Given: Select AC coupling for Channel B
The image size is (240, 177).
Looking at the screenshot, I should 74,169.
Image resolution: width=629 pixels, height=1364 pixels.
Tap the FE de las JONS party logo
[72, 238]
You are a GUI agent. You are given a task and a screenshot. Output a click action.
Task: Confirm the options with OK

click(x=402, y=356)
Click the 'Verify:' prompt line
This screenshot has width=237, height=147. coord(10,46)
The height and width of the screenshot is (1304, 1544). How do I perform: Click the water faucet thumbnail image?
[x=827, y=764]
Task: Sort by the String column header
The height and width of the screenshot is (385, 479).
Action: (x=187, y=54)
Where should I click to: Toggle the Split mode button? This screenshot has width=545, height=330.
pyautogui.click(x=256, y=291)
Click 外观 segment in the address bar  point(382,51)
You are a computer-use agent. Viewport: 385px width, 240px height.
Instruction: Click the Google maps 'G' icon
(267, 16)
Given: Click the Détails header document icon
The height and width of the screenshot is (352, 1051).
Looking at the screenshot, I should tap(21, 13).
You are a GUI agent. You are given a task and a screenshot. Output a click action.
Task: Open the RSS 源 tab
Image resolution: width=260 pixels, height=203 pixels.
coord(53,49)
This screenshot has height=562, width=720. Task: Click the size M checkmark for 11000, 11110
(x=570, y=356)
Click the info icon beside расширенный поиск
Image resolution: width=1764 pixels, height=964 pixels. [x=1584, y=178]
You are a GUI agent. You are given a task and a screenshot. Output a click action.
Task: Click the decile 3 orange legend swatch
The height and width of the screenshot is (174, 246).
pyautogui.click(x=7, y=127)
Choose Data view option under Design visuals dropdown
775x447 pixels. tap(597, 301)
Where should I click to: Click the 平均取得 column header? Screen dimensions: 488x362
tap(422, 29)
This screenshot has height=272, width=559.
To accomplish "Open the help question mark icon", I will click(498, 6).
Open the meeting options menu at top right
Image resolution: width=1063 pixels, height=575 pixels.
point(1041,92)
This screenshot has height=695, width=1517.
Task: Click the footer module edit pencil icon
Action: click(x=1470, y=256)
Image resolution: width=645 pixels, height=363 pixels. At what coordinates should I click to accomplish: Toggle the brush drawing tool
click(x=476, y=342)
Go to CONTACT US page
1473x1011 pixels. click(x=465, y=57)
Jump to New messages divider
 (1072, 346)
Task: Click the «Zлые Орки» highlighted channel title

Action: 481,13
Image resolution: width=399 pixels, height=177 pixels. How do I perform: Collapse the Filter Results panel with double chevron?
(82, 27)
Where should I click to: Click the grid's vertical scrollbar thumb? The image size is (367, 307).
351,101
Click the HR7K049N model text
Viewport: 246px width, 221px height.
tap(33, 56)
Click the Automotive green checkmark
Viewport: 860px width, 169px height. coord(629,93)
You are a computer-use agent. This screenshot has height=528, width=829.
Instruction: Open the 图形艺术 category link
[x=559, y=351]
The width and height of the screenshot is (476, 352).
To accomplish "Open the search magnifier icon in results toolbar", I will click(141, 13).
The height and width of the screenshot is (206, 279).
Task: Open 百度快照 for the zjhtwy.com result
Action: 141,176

= = = = =

GOAL OF THE EXERCISE: Nothing in the data may be omitted; transcribe it exactly.

RESULT OF THE TASK:
Given: Select AC coupling for Channel B
The image size is (240, 177).
Looking at the screenshot, I should 74,169.
Image resolution: width=629 pixels, height=1364 pixels.
Tap the FE de las JONS party logo
[72, 238]
You are a GUI agent. You are given a task and a screenshot. Output a click action.
Task: Confirm the options with OK

click(x=402, y=356)
Click the 'Verify:' prompt line
This screenshot has width=237, height=147. coord(10,46)
The height and width of the screenshot is (1304, 1544). How do I perform: Click the water faucet thumbnail image?
[x=827, y=764]
Task: Sort by the String column header
The height and width of the screenshot is (385, 479).
Action: (x=187, y=54)
Where should I click to: Toggle the Split mode button? This screenshot has width=545, height=330.
pyautogui.click(x=256, y=291)
Click 外观 segment in the address bar  point(382,51)
You are a computer-use agent. Viewport: 385px width, 240px height.
Instruction: Click the Google maps 'G' icon
(267, 16)
Given: Click the Détails header document icon
The height and width of the screenshot is (352, 1051).
Looking at the screenshot, I should tap(21, 13).
You are a GUI agent. You are given a task and a screenshot. Output a click action.
Task: Open the RSS 源 tab
Image resolution: width=260 pixels, height=203 pixels.
coord(53,49)
This screenshot has height=562, width=720. Task: Click the size M checkmark for 11000, 11110
(x=570, y=356)
Click the info icon beside расширенный поиск
Image resolution: width=1764 pixels, height=964 pixels. [x=1584, y=178]
You are a GUI agent. You are given a task and a screenshot. Output a click action.
Task: Click the decile 3 orange legend swatch
The height and width of the screenshot is (174, 246).
pyautogui.click(x=7, y=127)
Choose Data view option under Design visuals dropdown
775x447 pixels. tap(597, 301)
Where should I click to: Click the 平均取得 column header? Screen dimensions: 488x362
tap(422, 29)
This screenshot has height=272, width=559.
To accomplish "Open the help question mark icon", I will click(498, 6).
Open the meeting options menu at top right
Image resolution: width=1063 pixels, height=575 pixels.
point(1041,92)
This screenshot has height=695, width=1517.
Task: Click the footer module edit pencil icon
Action: click(x=1470, y=256)
Image resolution: width=645 pixels, height=363 pixels. At what coordinates should I click to accomplish: Toggle the brush drawing tool
click(x=476, y=342)
Go to CONTACT US page
1473x1011 pixels. click(x=465, y=57)
Jump to New messages divider
 (1072, 346)
Task: Click the «Zлые Орки» highlighted channel title

Action: 481,13
Image resolution: width=399 pixels, height=177 pixels. How do I perform: Collapse the Filter Results panel with double chevron?
(82, 27)
Where should I click to: Click the grid's vertical scrollbar thumb? The image size is (367, 307).
351,101
Click the HR7K049N model text
Viewport: 246px width, 221px height.
tap(33, 56)
Click the Automotive green checkmark
Viewport: 860px width, 169px height. coord(629,93)
You are a computer-use agent. This screenshot has height=528, width=829.
Instruction: Open the 图形艺术 category link
[x=559, y=351]
The width and height of the screenshot is (476, 352).
To accomplish "Open the search magnifier icon in results toolbar", I will click(141, 13).
The height and width of the screenshot is (206, 279).
Task: Open 百度快照 for the zjhtwy.com result
Action: 141,176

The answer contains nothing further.